L'ONU classe la RDC cinquième pays comptant le plus de déplacés au monde et pourrait dénombrer jusqu'à 9 millions d’ici fin 2026 

Le site des déplacés de Kanyaruchinya à Nyiragongo
Le site des déplacés de Kanyaruchinya à Nyiragongo

La République démocratique du Congo compte à ce jour environ 6,47 millions de personnes déplacées, soit plus de la moitié de sa population totale, qui est de 113 millions d’habitants. Ces chiffres la placent désormais à la 5ème place au rang des pays comptant le plus de personnes déplacées, après le Soudan, la Syrie, l’Afghanistan et l’Ukraine, d’après un nouveau rapport de l’ONU.

Le document souligne que cette situation s'est empirée en raison de fréquentes offensives des rebelles de l'AFC/M23 dans les Nord et Sud-Kivu,  autour de Goma, Bukavu, Masisi, Sake et Minova, dans l'Est de la RDC, précisément. 

Entre janvier et février de l’an dernier, indique le rapport, plus de 700 000 personnes ont été déplacées à la suite d’importantes offensives rebelles dans les mêmes coins, tandis qu’en décembre de la même année,  une nouvelle offensive du M23 au Sud-Kivu faisait fuir plus de 500 000 personnes «en un peu plus d’une semaine», selon le Bureau de la coordination des affaires humanitaires de l’ONU (OCHA) et UN News.

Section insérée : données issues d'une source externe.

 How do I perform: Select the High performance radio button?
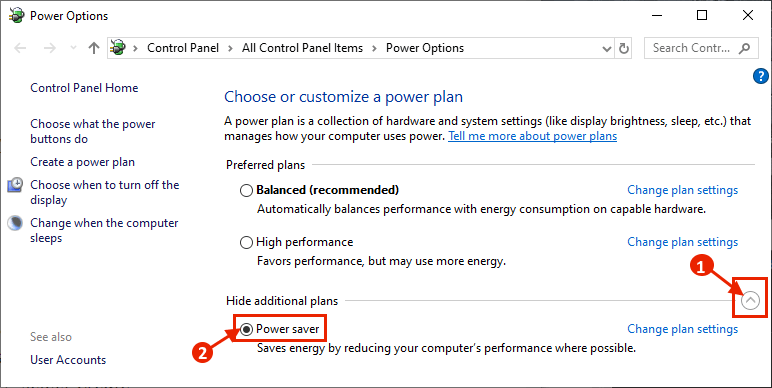pyautogui.click(x=246, y=243)
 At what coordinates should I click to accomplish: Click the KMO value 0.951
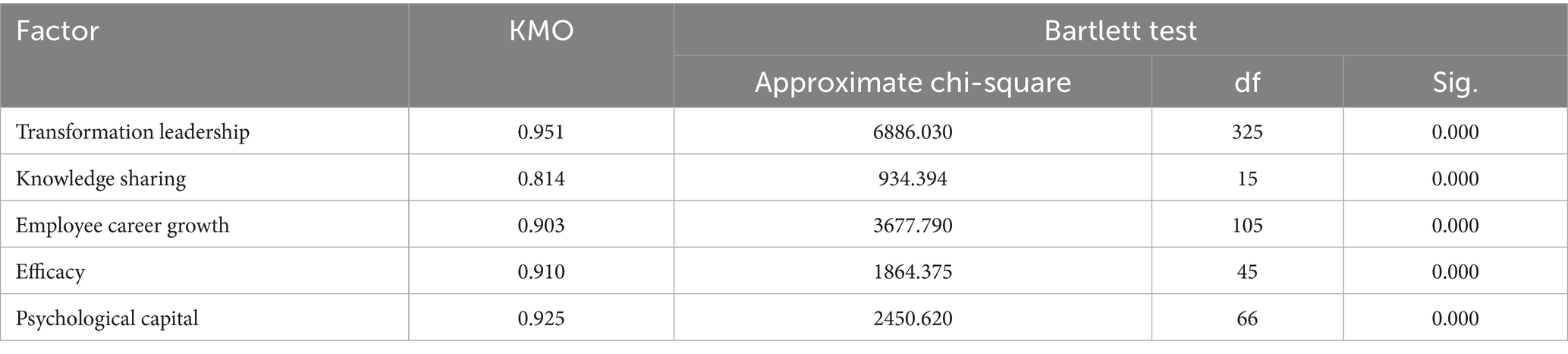coord(541,132)
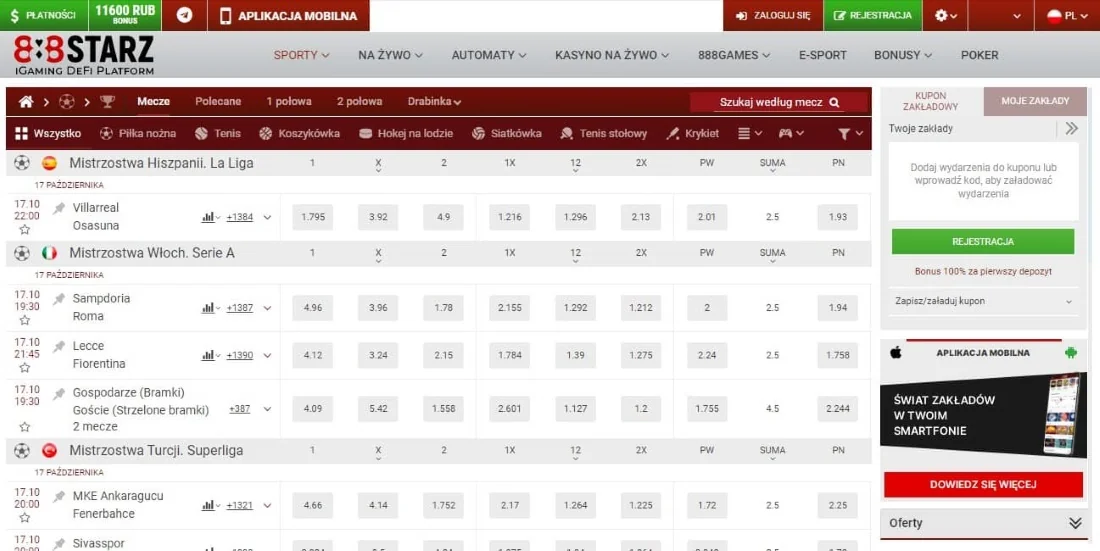
Task: Star the MKE Ankaragucu vs Fenerbahce match
Action: [x=24, y=518]
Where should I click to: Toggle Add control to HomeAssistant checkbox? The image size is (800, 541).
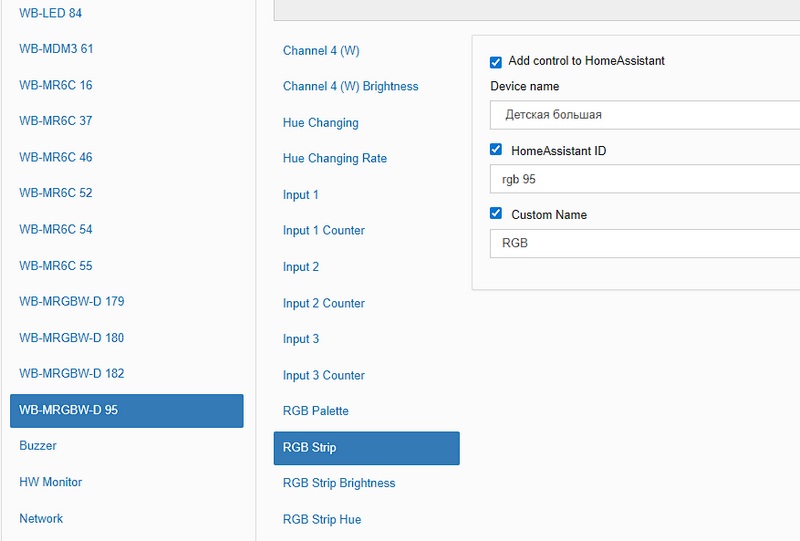[x=496, y=62]
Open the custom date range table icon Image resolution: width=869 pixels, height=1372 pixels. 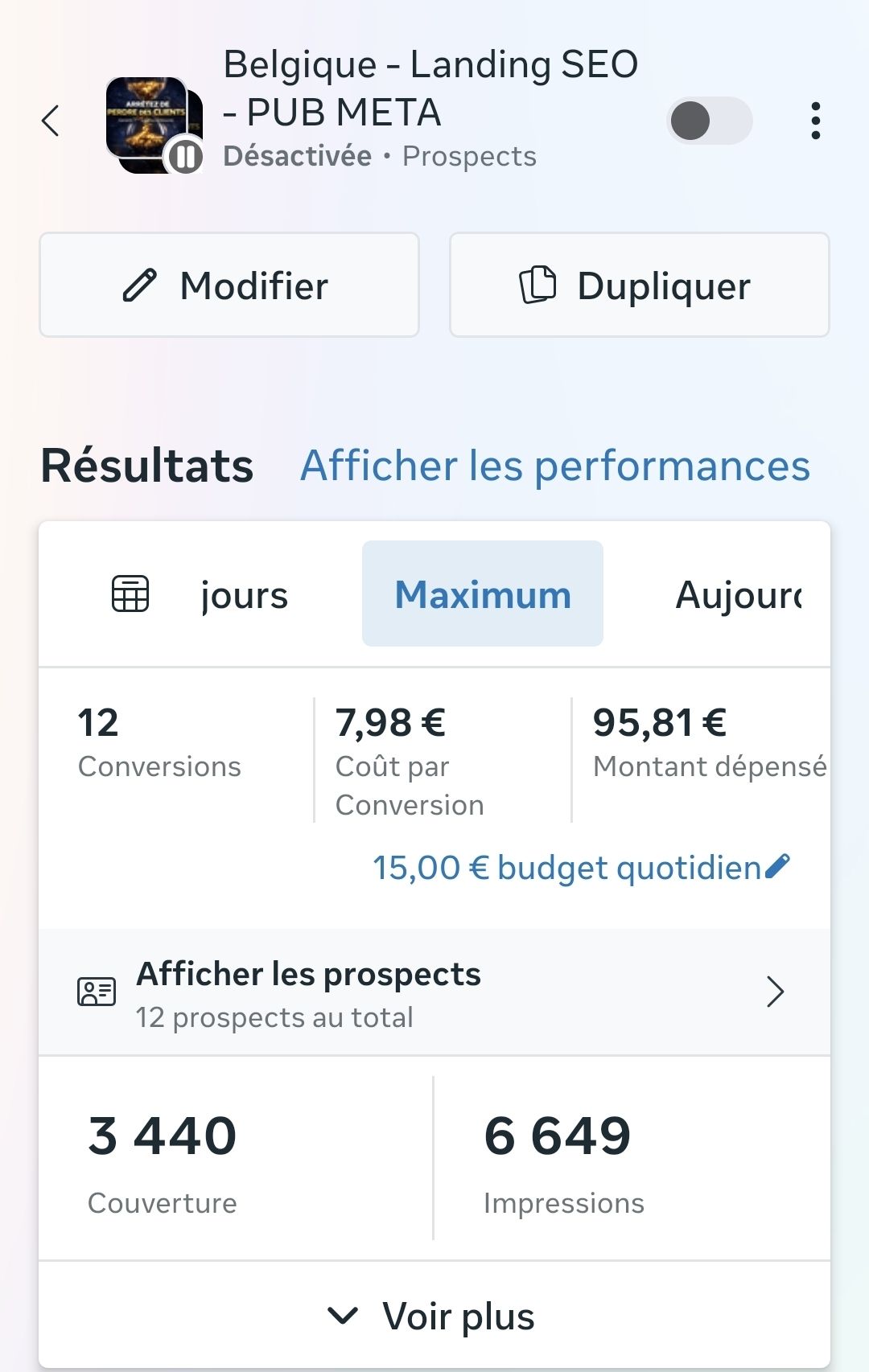click(130, 594)
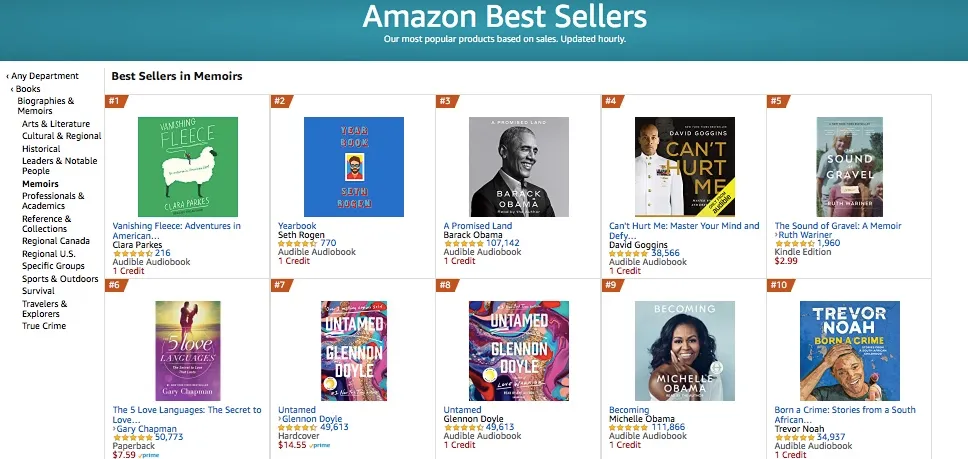The height and width of the screenshot is (459, 968).
Task: Select True Crime category in sidebar
Action: point(44,326)
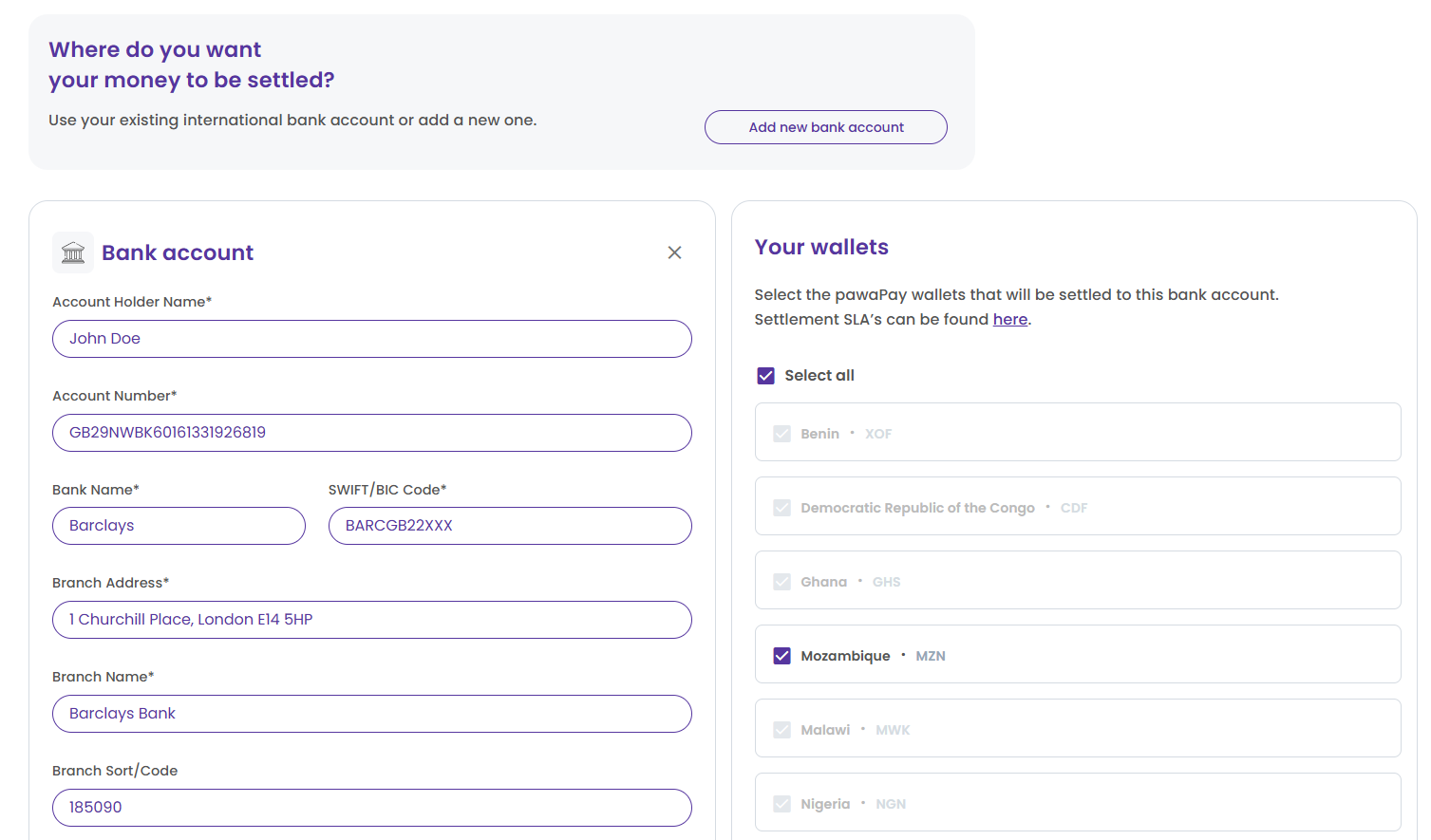This screenshot has width=1431, height=840.
Task: Close the Bank account panel
Action: tap(674, 252)

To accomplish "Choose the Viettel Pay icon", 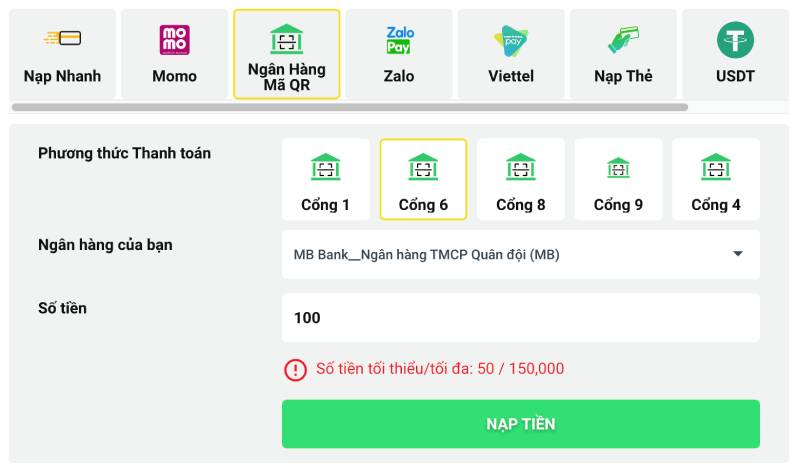I will click(x=511, y=39).
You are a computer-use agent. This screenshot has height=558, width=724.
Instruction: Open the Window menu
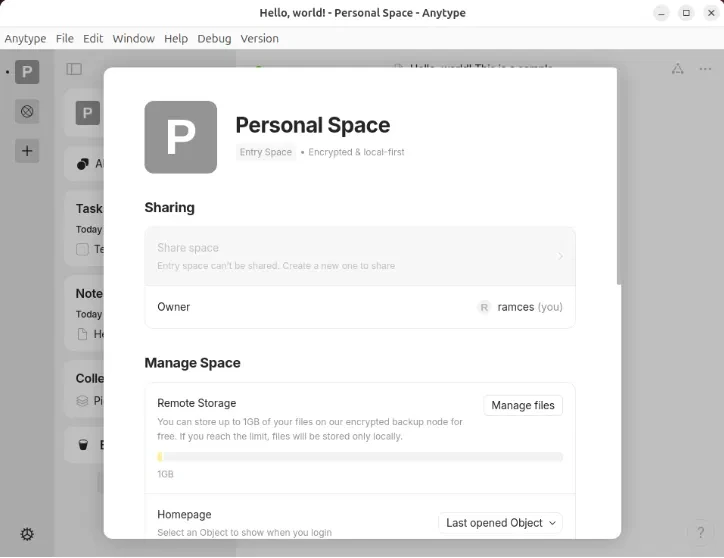click(x=133, y=39)
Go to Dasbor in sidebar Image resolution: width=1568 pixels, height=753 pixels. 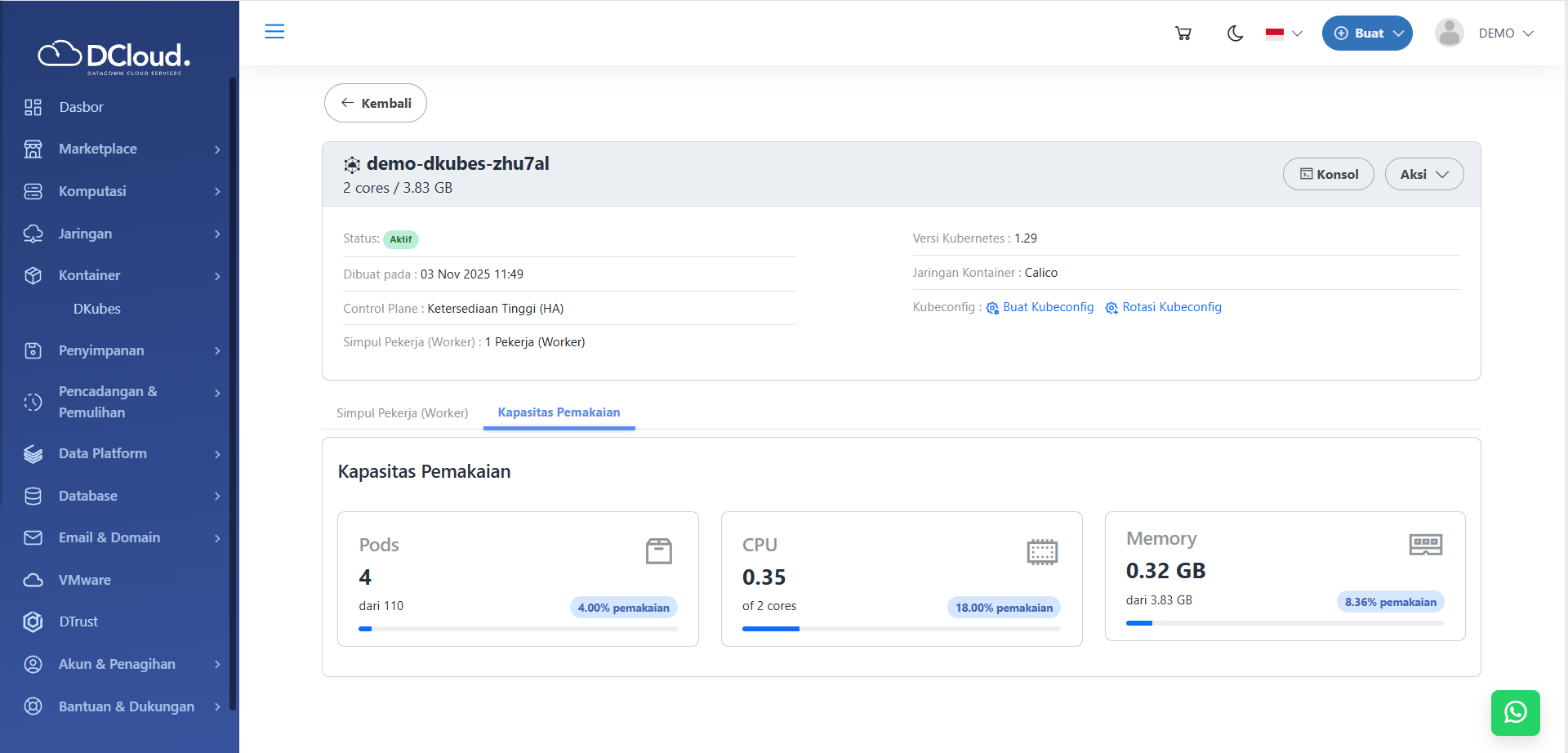(x=81, y=107)
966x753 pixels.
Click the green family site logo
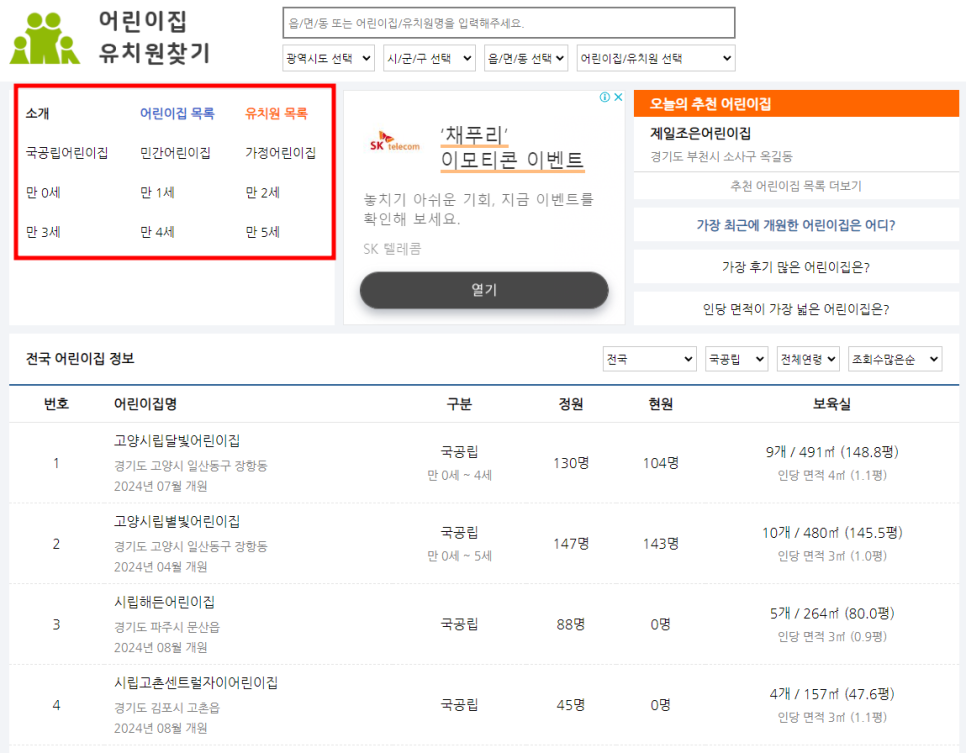45,38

«Le pays compte désormais environ 6,47 millions de personnes déplacées sur une population totale de 113 millions d’habitants – ce qui place la RDC au 5ème rang des pays comptant le plus de personnes déplacées, après le Soudan, la Syrie, l’Afghanistan et l’Ukraine», note l’ONU.

Avec l’instabilité sécuritaire dans l’est congolais, la RDC «pourrait dénombrer 9 millions de personnes déplacées d’ici fin 2026, estime le Haut-Commissariat des Nations Unies pour les réfugiés (HCR) si le conflit se poursuit au rythme actuel.»

En conséquence, les femmes et les filles dans l’est de la RDC sont en fait les premières victimes de cette crise, le viol devenu une arme de guerre de destruction des communautés, et le phénomène connait une forte aggravation. Il a augmenté d’un tiers en 2025 par rapport à 2024, selon le Fonds des Nations Unies pour la population (UNFPA).

Depuis 1996, les deux Guerres du Congo et l’état de conflit permanent dans les deux Kivu auraient fait plus de 6 millions de morts, selon des estimations souvent citées dans le cadre des rapports de l’ONU.

Malgré des avancées récemment enregistrées à Montreux, en Suisse, où les délégations du gouvernement de Kinshasa et de l’AFC/M23 avaient repris des pourparlers dans le cadre du processus de Doha, les armes ne cessent de retentir et les accusations mutuelles continuent de fuser. Hier dimanche, l’armée congolaise a revendiqué la destruction d’un drone des rebelles, qui survolait les hauts plateaux de Minembwe, dans le territoire de Fizi, province du Sud-Kivu.